The lockInterruptibly method allows us to try and acquire a lock while being available for interruption. So, basically it allows the thread to immediately react to the interrupt signal sent to it from another thread. 

This can be helpful when we want to send a KILL signal to all the waiting locks. Let's see one example: Suppose we have a shared line to send messages. We would want to design it in such a way that if another thread comes and interrupts the current thread, the lock should release and perform the exit or shut down operations to cancel the current task.

public boolean sendOnSharedLine(String message) throws InterruptedException{
  lock.lockInterruptibly();
  try{
   return cancellableSendOnSharedLine(message);
  } finally {
   lock.unlock();
  }
 }
private boolean cancellableSendOnSharedLine(String message){
.......

4. Non-block Structured Locking:

In intrinsic locks, acquire-release pairs are block-structured. In other words, a lock is always released in the same basic block in which it was acquired, regardless of how control exits the block. Extrinsic locks allow the facility to have more explicit control. Some concepts, like Lock Strapping, can be achieved more easily using extrinsic locks. Some use cases are seen in hash-bashed collections and linked lists.

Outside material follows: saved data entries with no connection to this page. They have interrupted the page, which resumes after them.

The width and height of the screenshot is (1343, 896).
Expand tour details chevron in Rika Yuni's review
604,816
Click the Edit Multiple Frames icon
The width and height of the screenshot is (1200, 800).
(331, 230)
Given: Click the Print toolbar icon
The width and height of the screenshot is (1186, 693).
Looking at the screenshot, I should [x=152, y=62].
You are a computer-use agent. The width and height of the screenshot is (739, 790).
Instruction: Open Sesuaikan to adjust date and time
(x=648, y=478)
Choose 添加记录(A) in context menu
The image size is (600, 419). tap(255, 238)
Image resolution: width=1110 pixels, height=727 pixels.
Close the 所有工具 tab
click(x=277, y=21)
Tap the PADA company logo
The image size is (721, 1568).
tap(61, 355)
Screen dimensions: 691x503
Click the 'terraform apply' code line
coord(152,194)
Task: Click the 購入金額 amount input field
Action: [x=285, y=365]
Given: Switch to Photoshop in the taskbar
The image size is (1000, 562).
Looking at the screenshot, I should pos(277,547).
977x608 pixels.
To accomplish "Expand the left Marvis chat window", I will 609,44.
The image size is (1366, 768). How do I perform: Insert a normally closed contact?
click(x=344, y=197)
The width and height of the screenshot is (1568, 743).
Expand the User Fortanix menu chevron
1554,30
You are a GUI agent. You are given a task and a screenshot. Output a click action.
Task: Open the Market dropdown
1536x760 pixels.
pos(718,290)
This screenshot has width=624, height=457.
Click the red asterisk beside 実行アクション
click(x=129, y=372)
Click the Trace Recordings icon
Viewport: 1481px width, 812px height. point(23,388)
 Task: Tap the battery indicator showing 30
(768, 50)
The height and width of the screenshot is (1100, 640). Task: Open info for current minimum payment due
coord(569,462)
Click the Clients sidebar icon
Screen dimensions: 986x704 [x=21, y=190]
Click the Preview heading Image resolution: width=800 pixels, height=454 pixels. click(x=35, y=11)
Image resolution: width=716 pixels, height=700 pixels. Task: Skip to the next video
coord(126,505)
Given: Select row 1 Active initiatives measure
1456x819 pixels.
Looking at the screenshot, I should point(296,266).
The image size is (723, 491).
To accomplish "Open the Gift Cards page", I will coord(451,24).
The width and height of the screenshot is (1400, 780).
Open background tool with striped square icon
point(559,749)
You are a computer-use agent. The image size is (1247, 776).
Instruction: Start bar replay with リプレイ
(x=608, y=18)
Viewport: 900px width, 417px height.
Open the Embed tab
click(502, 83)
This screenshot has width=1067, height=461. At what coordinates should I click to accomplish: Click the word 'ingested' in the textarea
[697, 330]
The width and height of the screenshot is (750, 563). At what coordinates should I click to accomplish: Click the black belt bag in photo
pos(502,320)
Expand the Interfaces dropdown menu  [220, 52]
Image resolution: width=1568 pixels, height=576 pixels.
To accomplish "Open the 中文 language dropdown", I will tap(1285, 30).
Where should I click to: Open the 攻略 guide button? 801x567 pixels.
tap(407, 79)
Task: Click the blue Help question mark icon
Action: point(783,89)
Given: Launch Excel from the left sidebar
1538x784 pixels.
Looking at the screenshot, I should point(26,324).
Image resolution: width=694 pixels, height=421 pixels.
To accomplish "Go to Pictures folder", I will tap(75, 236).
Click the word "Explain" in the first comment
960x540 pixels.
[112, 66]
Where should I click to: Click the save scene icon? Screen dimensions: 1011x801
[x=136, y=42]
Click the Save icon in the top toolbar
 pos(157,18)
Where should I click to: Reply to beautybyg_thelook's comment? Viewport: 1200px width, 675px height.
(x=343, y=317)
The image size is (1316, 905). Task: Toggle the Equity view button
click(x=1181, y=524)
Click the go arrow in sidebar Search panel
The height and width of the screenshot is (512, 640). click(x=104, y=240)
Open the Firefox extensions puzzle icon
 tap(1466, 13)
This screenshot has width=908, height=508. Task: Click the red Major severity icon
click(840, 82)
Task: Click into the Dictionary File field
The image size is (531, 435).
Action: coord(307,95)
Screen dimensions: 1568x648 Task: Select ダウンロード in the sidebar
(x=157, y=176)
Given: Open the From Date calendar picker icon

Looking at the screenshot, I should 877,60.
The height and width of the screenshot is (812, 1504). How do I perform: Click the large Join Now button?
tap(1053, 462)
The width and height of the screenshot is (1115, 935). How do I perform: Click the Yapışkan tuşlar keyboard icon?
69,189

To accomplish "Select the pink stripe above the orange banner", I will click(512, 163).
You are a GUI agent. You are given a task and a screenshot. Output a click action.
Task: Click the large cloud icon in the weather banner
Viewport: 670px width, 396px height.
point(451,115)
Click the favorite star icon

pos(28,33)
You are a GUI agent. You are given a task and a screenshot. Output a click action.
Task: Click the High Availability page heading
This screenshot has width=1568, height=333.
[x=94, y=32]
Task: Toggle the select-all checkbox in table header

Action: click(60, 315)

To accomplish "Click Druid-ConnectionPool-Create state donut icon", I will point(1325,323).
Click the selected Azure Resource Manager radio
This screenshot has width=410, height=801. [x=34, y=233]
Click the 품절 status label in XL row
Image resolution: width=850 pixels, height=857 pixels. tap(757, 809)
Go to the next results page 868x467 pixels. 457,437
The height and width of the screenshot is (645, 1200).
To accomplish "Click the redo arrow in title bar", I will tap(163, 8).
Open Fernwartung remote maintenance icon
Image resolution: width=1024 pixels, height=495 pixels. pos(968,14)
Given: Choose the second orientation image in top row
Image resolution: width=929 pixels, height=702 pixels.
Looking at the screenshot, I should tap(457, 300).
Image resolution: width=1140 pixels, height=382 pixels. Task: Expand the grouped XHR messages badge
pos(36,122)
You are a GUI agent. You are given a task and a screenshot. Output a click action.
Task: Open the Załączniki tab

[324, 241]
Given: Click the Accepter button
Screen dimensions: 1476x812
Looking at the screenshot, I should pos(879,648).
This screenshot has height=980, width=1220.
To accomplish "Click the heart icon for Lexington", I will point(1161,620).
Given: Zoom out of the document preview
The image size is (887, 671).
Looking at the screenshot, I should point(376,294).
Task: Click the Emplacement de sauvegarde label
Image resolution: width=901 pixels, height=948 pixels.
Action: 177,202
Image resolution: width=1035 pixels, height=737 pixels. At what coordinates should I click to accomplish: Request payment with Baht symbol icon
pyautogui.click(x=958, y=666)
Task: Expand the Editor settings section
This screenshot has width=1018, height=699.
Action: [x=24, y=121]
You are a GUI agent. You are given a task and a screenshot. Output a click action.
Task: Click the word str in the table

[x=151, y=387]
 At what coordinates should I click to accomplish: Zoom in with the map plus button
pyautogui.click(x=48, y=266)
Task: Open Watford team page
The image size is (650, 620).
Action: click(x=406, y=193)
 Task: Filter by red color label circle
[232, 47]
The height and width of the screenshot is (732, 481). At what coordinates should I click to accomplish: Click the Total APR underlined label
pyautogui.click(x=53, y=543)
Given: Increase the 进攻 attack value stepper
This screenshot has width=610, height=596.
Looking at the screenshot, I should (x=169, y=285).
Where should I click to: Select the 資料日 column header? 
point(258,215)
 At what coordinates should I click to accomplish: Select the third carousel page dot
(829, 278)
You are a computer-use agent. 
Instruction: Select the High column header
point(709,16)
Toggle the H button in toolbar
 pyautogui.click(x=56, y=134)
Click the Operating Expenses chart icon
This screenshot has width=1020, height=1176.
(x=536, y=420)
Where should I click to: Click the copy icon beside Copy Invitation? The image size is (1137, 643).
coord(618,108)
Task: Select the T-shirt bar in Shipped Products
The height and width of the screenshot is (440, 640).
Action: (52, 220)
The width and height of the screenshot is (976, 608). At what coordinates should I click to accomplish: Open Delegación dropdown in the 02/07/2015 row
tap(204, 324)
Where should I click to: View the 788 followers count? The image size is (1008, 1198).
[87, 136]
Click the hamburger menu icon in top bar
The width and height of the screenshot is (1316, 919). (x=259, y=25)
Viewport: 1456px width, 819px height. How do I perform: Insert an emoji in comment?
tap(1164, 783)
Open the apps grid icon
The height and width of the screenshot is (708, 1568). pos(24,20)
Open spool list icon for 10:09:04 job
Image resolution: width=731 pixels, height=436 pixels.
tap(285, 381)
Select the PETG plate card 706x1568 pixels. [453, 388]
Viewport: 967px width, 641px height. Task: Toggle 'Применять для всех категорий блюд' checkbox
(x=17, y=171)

private ReentrantLock lock;
public void foo() {
  ...
  lock.lock();
  ...
}
public void bar() {
  ...
  lock.unlock();
  ...
}

Intrinsic locks and extrinsic locks have the same mechanism inside for locking, so the performance improvement is purely subjective. It depends on the use cases we discussed above. Extrinsic locks give a more explicit control mechanism for better handling of deadlocks, starvation, and so on

When should you use ReentrantLocks? 

The answer is pretty simple - use it when you actually need something it provides that synchronized doesn't, like timed lock waits, interruptible lock waits, non-block-structured locks, multiple condition variables, or lock polling. ReentrantLock also has scalability benefits, and you should use it if you actually have a situation that exhibits high contention, but remember that the vast majority of synchronized blocks hardly ever exhibit any contention, let alone high contention. I would advise developing with synchronization until synchronization has proven to be inadequate, rather than simply assuming "the performance will be better" if you use ReentrantLock.

Remember, these are advanced tools for advanced users. (And truly advanced users tend to prefer the simplest tools they can find until they're convinced the simple tools are inadequate.) As always, make it right first, and then worry about whether or not you have to make it faster.